Lurking below the sparkly surface of a blue lake or the deepest ocean are nearly 28, 000 species of fish that humans have discovered and identified, but there are still likely thousands more. As we continue to study large bodies of water and go deeper into each one, we discover more species and more facts about fish that make oceans, rivers and lakes their homes. You might be surprised at some of the interesting facts scientists have already uncovered.
Clownfish can change sexes. In the world of clownfish, the female fish rules. Among a school of clownfish, the two largest of the group are sexually mature. The female fish is larger than the male, and together they reproduce. If and when the female clownfish dies, the dominant male takes her place at the top and goes through a natural sex change. Then the next largest fish matures and becomes a male to take the second position.
Fish don't chew their food the way we do. Among these fun facts about fish, are some that are also surprising. Although many species of fish have teeth, they're not usually used to chew food. Generally, a carnivorous fish uses its sharp teeth to grab and pierce its food, and then they swallow chunks of food whole. Goldfish, however, have teeth at the back of their throats that they use to crush their food before they digest it.
There's an eyeless fish species in Mexico. Deep in underground caves and caverns lives the blind cave fish (Astyanax mexicanus). This freshwater fish evolved generations ago when its surface-dwelling ancestors dove deep underwater where almost no light penetrates. The result is an albino fish born with eyes that never mature and develop. Instead of sight, these fish essentially use sonar to get around without bumping into other fish or the cave in which they live. The blind cave fish creates a flow of water by quickly opening and closing its mouth. Objects that are in the way of the fish interrupt the flow of water and the fish can feel it, so they can then avoid those objects.
Freshwater stingrays? One of the more interesting facts about fish is that similar species may exist in saltwater and freshwater. Stingrays are typically associated with the briny waters of the sea. The freshwater whipray (Himantura dalyensis) can be found in rivers and freshwater areas of Australia, Thailand and New Guinea. These rays can grow up to 16.5 feet from the tip of its head to its long tail – that's about as long as a giraffe is tall.
Betta fish need to surface. Betta fish come in a variety of splashy colors and have long, feather-like fins that can look like ribbons floating on the wind as the fish swims by. Of all the facts about betta fish, one of the more interesting is that they don't breathe through gills the way most fish do. They swim to the surface to take in air, which means they can live in fish bowls without pumps.
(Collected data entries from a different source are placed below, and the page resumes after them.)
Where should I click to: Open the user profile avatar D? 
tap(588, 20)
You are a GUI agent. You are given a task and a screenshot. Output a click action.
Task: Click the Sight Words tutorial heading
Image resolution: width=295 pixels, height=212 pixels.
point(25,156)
Puffer fish are the ultimate in defense. Most people know that puffer fish, or blowfish, have spikes around their bodies and they inflate to ward off predators. There are some other facts about puffer fish that you may not know, though. The spikes are usually enough to keep the puffer fish alive, but even if another fish takes a bite, they'll regret it because puffer fish are also toxic. In fact, a single blowfish has enough toxin in it to kill more than two dozen humans. Yet, we still find a way to eat this fish – in Japan it's a delicacy known as fugu.